How to complete this task
Only the lines from the one with "Image resolution: width=573" to the end of the data, both ends included, should be output, exactly as they stand and without pictures.

Stored data entries
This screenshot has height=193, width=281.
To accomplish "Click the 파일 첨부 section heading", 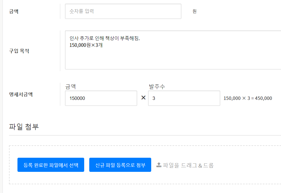I will point(24,127).
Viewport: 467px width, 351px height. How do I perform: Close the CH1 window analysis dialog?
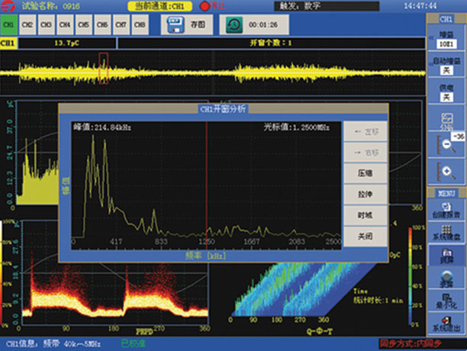[365, 237]

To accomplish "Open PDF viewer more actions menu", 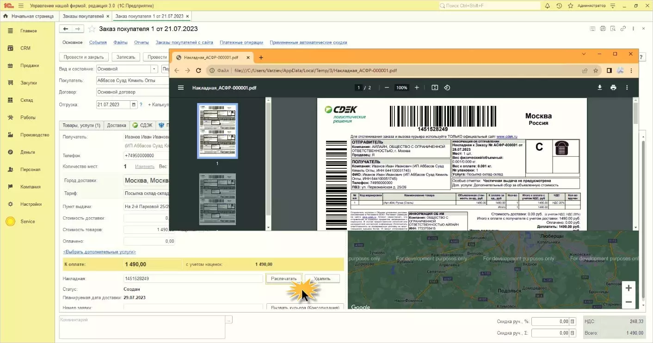I will (x=627, y=88).
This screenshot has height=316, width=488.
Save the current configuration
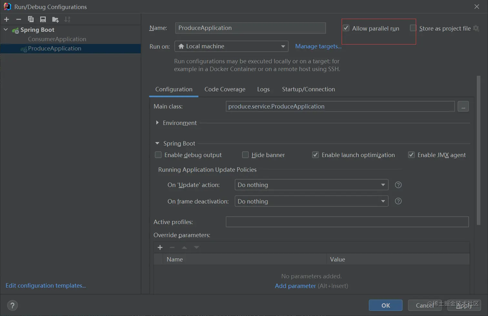(x=43, y=19)
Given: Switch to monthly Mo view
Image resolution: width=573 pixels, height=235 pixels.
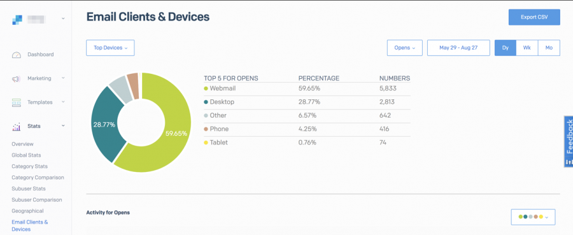Looking at the screenshot, I should point(549,48).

Output for this exercise
Image resolution: width=573 pixels, height=235 pixels.
Looking at the screenshot, I should point(549,48).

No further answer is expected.